Tang Xueyan, Du Yuying, Lai Alan, Zhang Ze, Shi Lingzhi
Salus Security, Beijing, 100020, China.
Sci Rep. 2023 Nov 16;13(1):20106. doi: 10.1038/s41598-023-47219-0.
This paper aims to explore the application of deep learning in smart contract vulnerabilities detection. Smart contracts are an essential part of blockchain technology and are crucial for developing decentralized applications. However, smart contract vulnerabilities can cause financial losses and system crashes. Static analysis tools are frequently used to detect vulnerabilities in smart contracts, but they often result in false positives and false negatives because of their high reliance on predefined rules and lack of semantic analysis capabilities. Furthermore, these predefined rules quickly become obsolete and fail to adapt or generalize to new data. In contrast, deep learning methods do not require predefined detection rules and can learn the features of vulnerabilities during the training process. In this paper, we introduce a solution called Lightning Cat which is based on deep learning techniques. We train three deep learning models for detecting vulnerabilities in smart contract: Optimized-CodeBERT, Optimized-LSTM, and Optimized-CNN. Experimental results show that, in the Lightning Cat we propose, Optimized-CodeBERT model surpasses other methods, achieving an f1-score of 93.53%. To precisely extract vulnerability features, we acquire segments of vulnerable code functions to retain critical vulnerability features. Using the CodeBERT pre-training model for data preprocessing, we could capture the syntax and semantics of the code more accurately. To demonstrate the feasibility of our proposed solution, we evaluate its performance using the SolidiFI-benchmark dataset, which consists of 9369 vulnerable contracts injected with vulnerabilities from seven different types.

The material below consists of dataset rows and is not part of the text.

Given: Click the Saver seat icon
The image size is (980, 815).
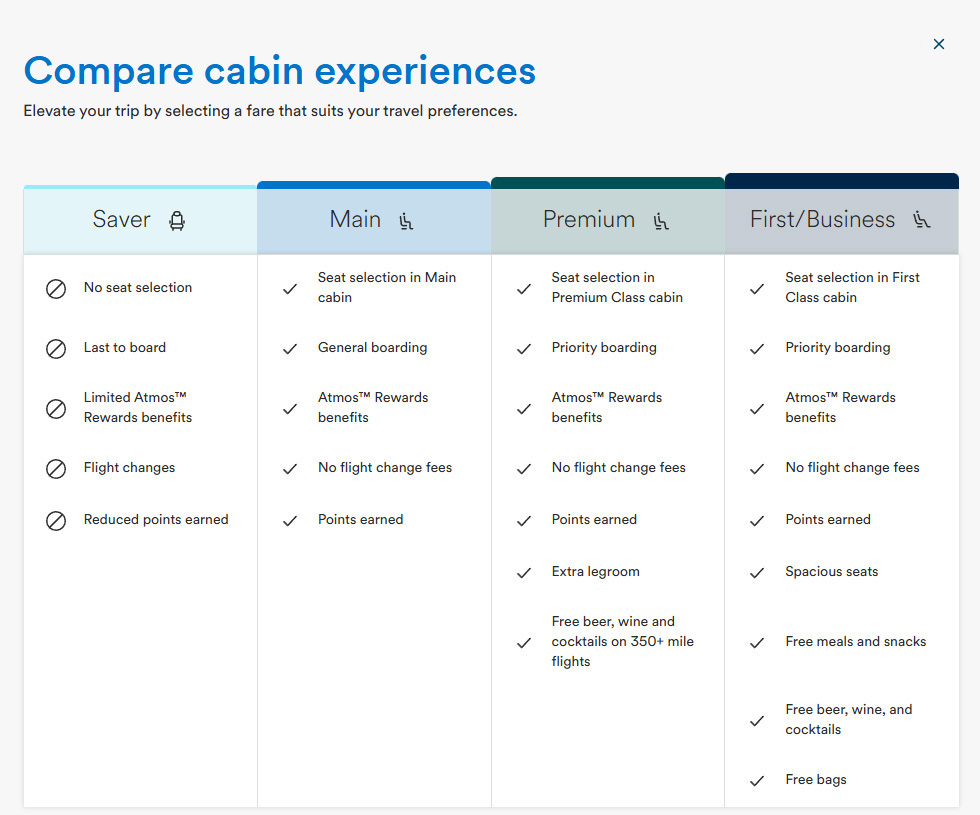Looking at the screenshot, I should click(177, 220).
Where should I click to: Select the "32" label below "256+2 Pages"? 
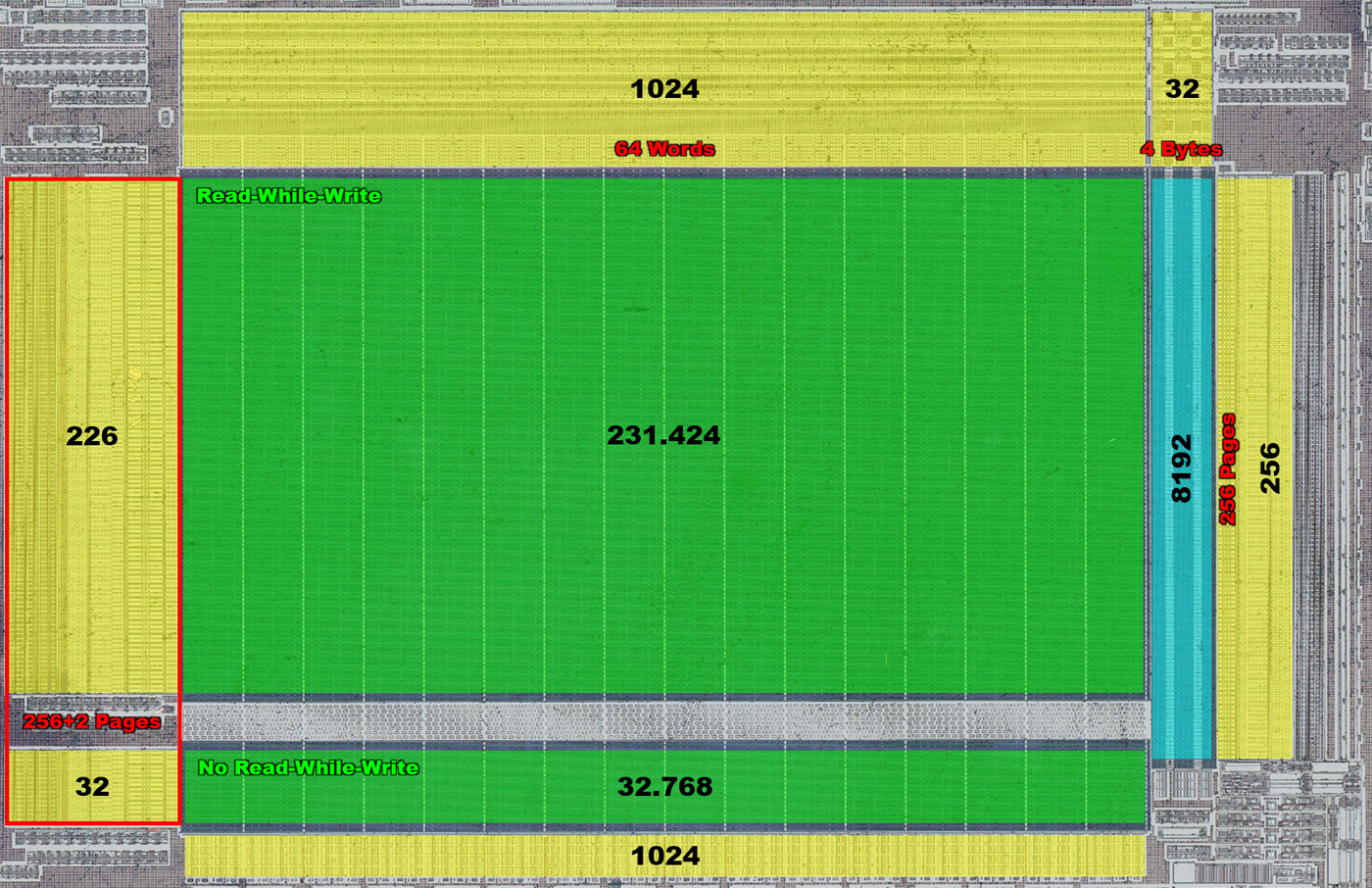(92, 786)
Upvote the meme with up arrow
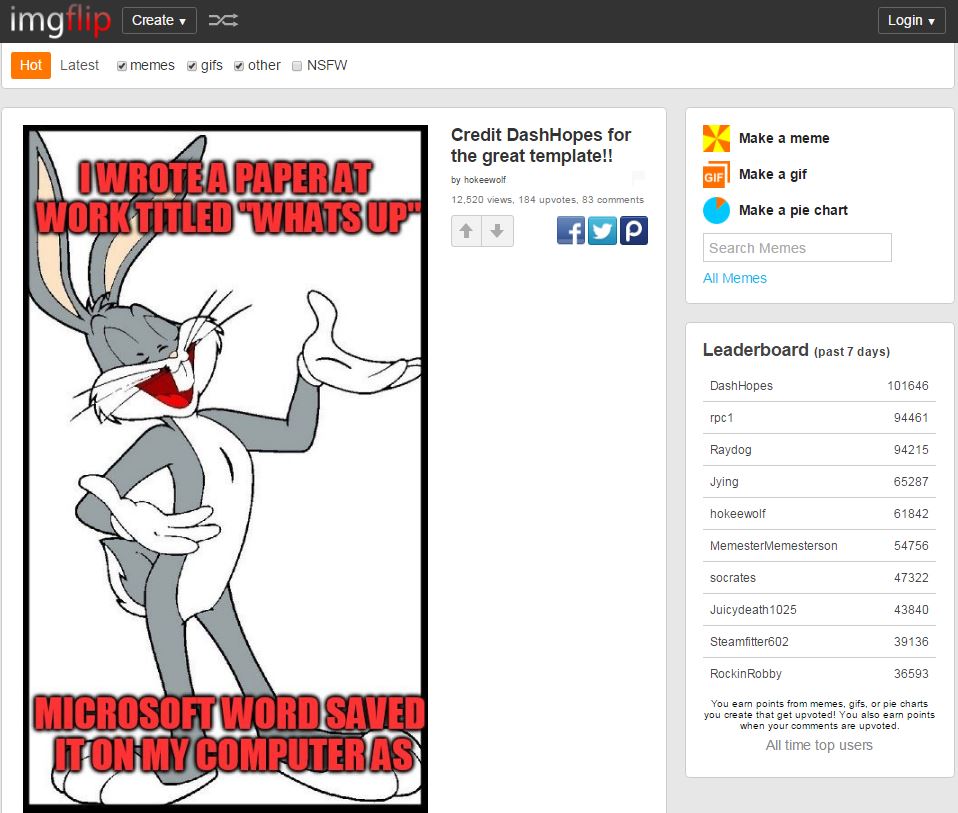Screen dimensions: 958x813 pyautogui.click(x=466, y=231)
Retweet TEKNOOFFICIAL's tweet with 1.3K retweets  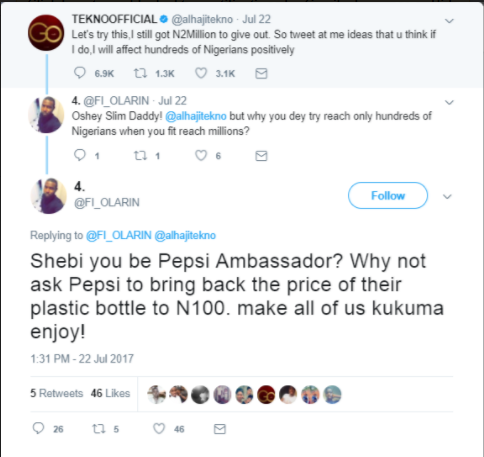[x=140, y=73]
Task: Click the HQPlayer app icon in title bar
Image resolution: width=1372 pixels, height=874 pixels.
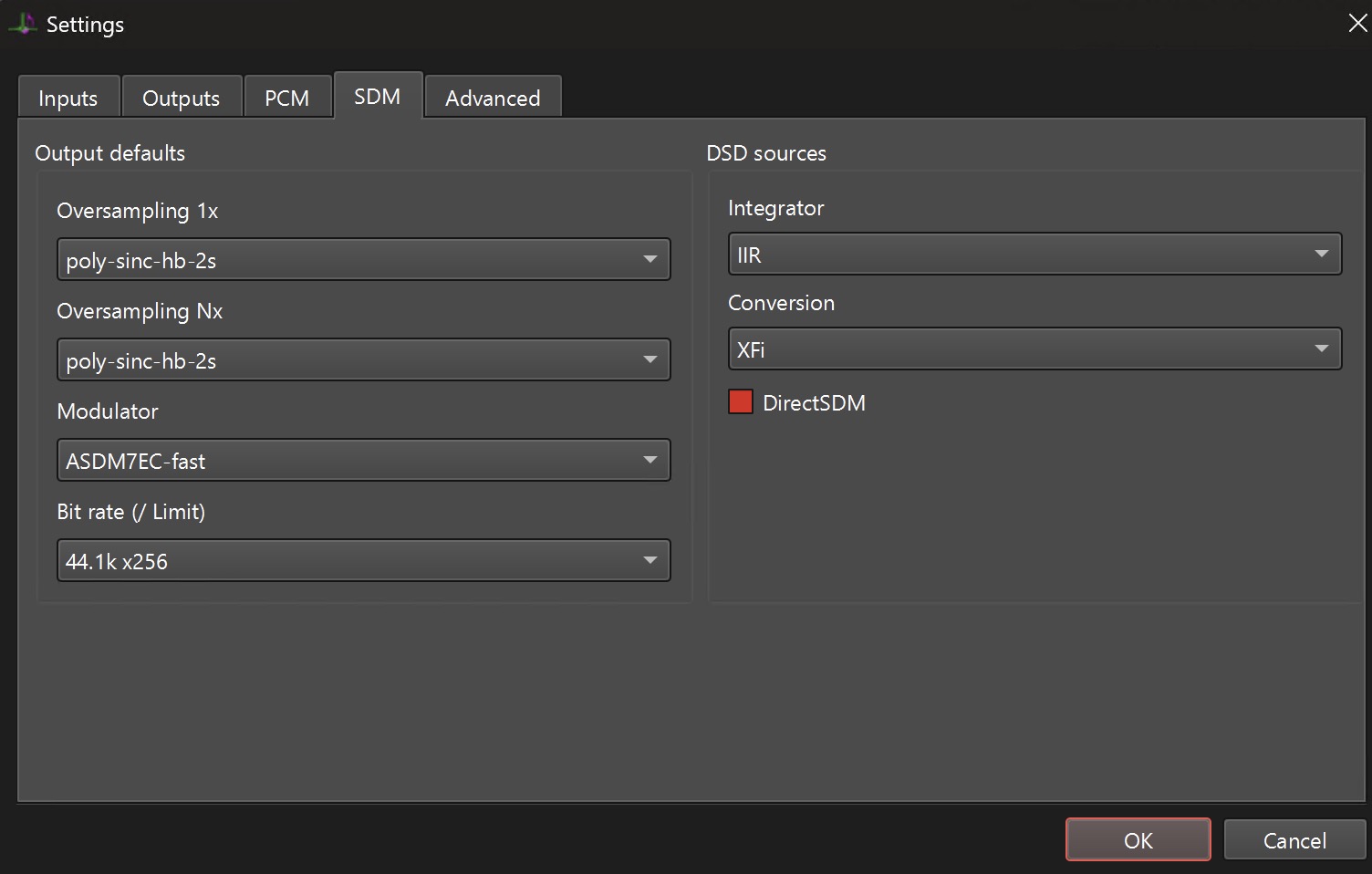Action: (x=22, y=24)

本文旨在探讨深度学习在智能合约漏洞检测中的应用。智能合约是区块链技术的重要组成部分,对开发去中心化应用程序至关重要。然而,智能合约漏洞可能导致财务损失和系统崩溃。静态分析工具经常用于检测智能合约中的漏洞,但由于它们高度依赖预定义规则且缺乏语义分析能力,往往会产生误报和漏报。此外,这些预定义规则很快就会过时,无法适应或推广到新数据。相比之下,深度学习方法不需要预定义的检测规则,并且可以在训练过程中学习漏洞的特征。在本文中,我们介绍了一种基于深度学习技术的名为Lightning Cat的解决方案。我们训练了三个用于检测智能合约漏洞的深度学习模型:优化的CodeBERT、优化的LSTM和优化的CNN。实验结果表明,在我们提出的Lightning Cat中,优化的CodeBERT模型优于其他方法,f1分数达到93.53%。为了精确提取漏洞特征,我们获取易受攻击的代码函数片段以保留关键的漏洞特征。使用CodeBERT预训练模型进行数据预处理,我们可以更准确地捕获代码的语法和语义。为了证明我们提出的解决方案的可行性,我们使用SolidiFI基准数据集评估其性能,该数据集由9369个注入了七种不同类型漏洞的易受攻击合约组成。